Текст книги "Третий эшелон"
Автор книги: Михаил Толкач
сообщить о нарушении
Текущая страница: 2 (всего у книги 9 страниц)
2
Убегают назад полустанки, днем скучные и невзрачные, ночью мигающие подслеповатыми огоньками. Словно забытые на земле скворечники, появляются будки стрелочников и мгновенно скрываются позади. И вновь степь, морщинистая, шершавая от пожнивья, с бледно-зелеными озимыми посевами. А то вывернется перелесок. В серых, ветрами освистанных ветках застревает дым паровоза. Пухлые рваные клочья его чахнут, тают на откосе насыпи. И снова глазу не на чем задержаться…
Наташа радовалась, что ей досталось место у окна на верхних нарах. Пусть за окнами и однообразные картины, пусть они навевают невеселые думы, но это все-таки лучше, чем полумрак нижних нар. Ей было и тревожно и боязно чего-то нового, неведомого: скоро фронт. О будущем думалось, как о чем-то отдаленном, неясном. Когда встречались поезда с красными крестами или воинские составы обгоняли эшелон, сердце щемило и вставал вопрос, что же будет впереди.
На остановках к ним в вагон заходили парни, балагурили, затевали песни. Наташа хорошо играла на гитаре. К ней часто подсаживался Пилипенко, и тогда они пели одну и ту же песню о Байкале. Пели красиво, несильными молодыми голосами. И было в их словах много душевной тоски по родному краю, по родной земле.
Наташе нравился Пилипенко.
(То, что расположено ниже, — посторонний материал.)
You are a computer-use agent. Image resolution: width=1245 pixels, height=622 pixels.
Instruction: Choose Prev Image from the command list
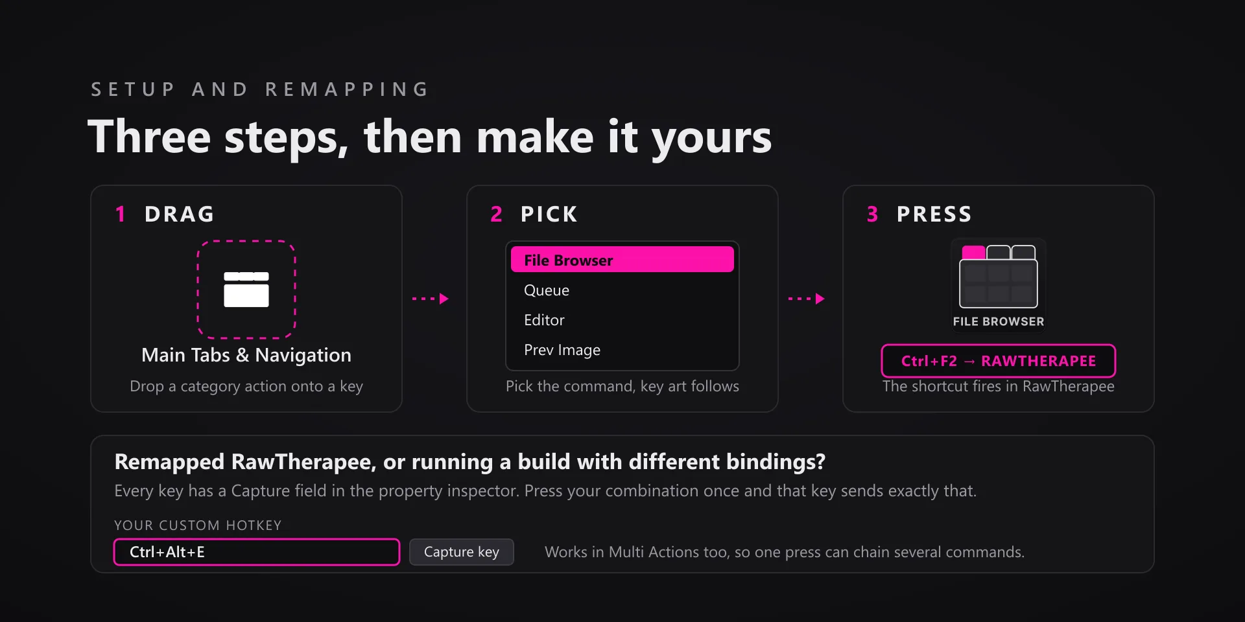pos(623,350)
И она чуть-чуть сердилась, видя, как застенчиво и благодарно улыбается парню круглолицая девушка с нижних нар. Ей тоже нравится голос Ильи. Наташа сердито отворачивалась к окну, задумывалась.
Смотрела в окно, а мысли были далеко, у Байкала, в домике над обрывом, где остались мама, братишка Сережа, отец. Как они там живут без нее? Скорее бы добраться до места и получить от них весточку. До места… А где оно, место?
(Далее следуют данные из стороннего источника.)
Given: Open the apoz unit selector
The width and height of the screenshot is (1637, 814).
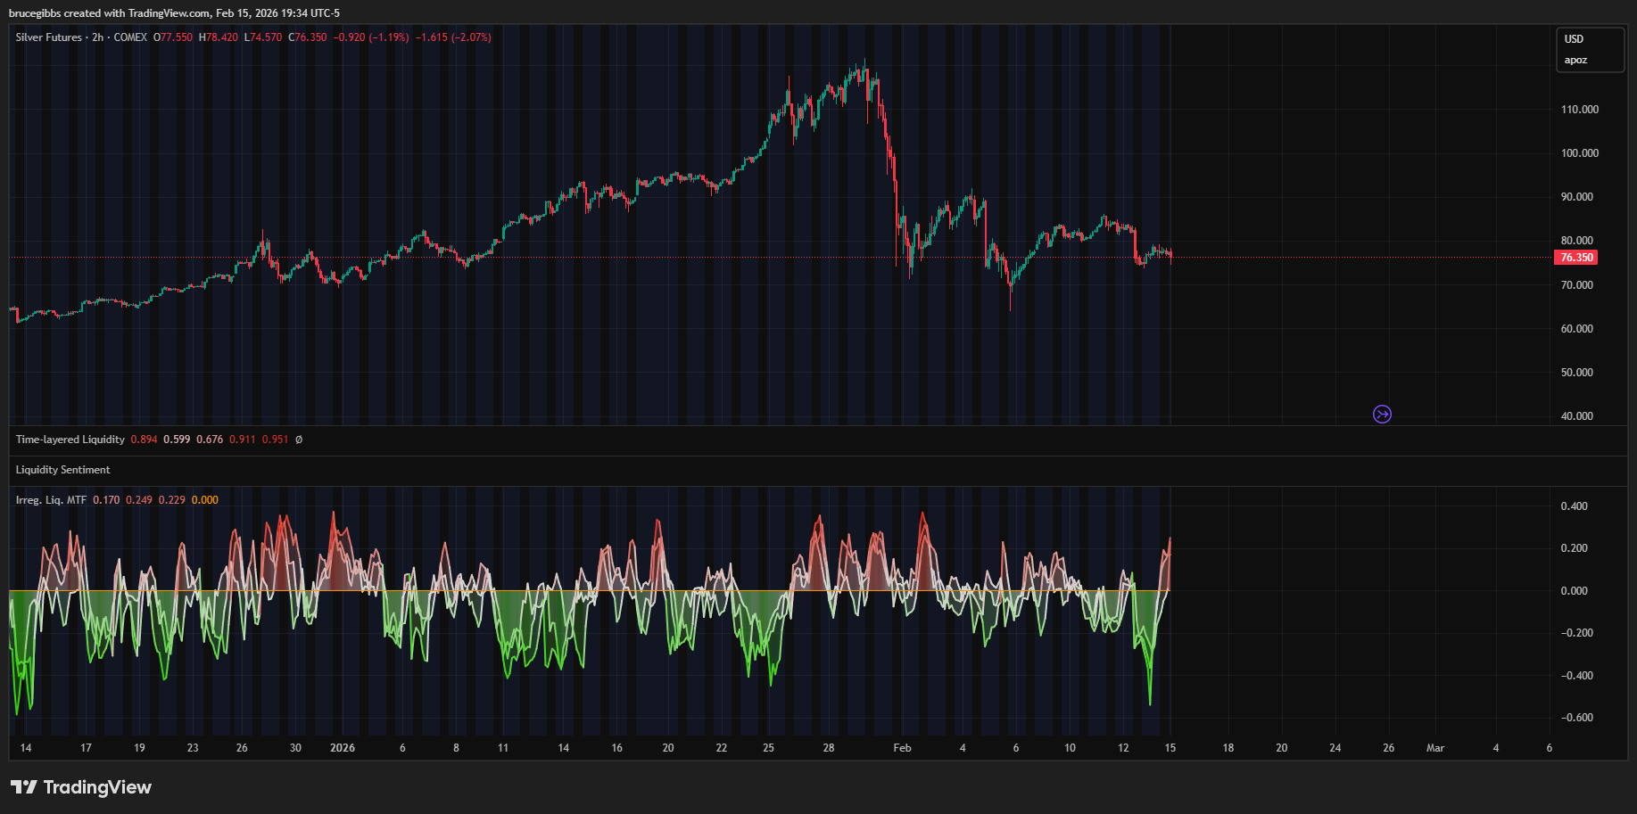Looking at the screenshot, I should point(1575,61).
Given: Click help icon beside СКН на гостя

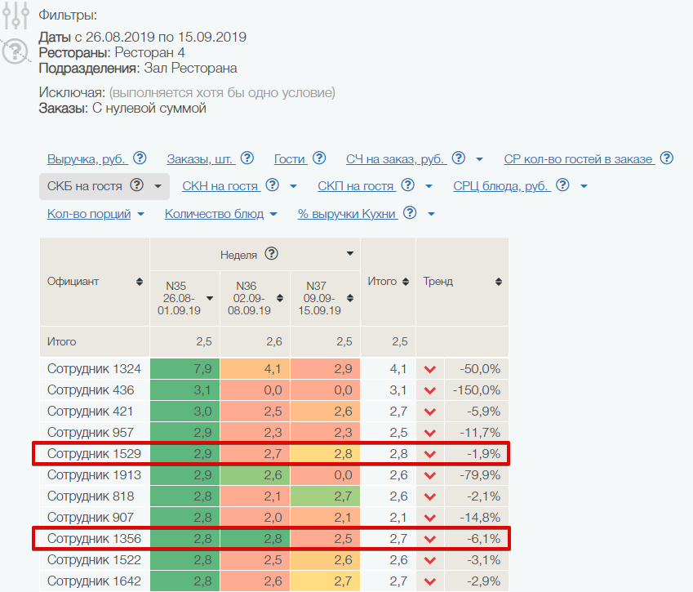Looking at the screenshot, I should tap(273, 186).
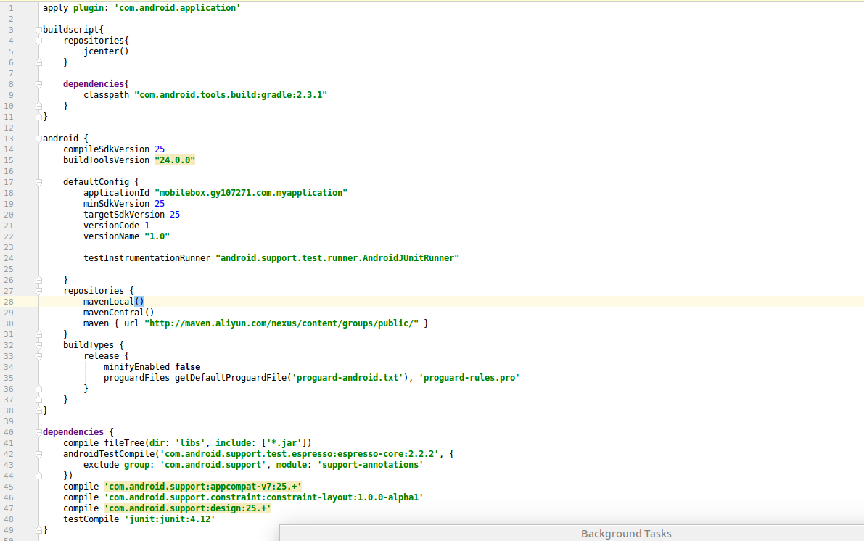Click the highlighted design:25.+ dependency string
This screenshot has height=541, width=864.
coord(187,508)
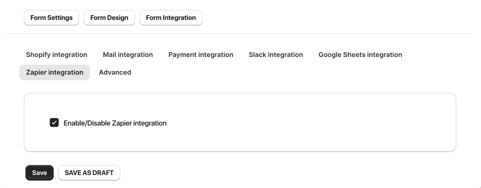481x188 pixels.
Task: Click the Form Integration button
Action: [x=171, y=18]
За окном опять поплыли голые рощицы. Весеннее солнце прорвалось сквозь тучи, озолотило острую верхушку церкви далекого села. На пригорке махала крыльями неказистая мельница. В Сибири такие попадаются редко. А еще дальше, почти у самого горизонта, спичкой торчала труба какого-то завода. Замелькали железные переплеты моста. Внизу открылась извилистая река. Лед, белый в промоинах, оторвался уже от глинистых берегов, заметно потрескался.
– Смотри, смотри! – Наташа затормошила подругу. – Это как у нас, на Байкале. Мы с Ильей любили смотреть ледоход.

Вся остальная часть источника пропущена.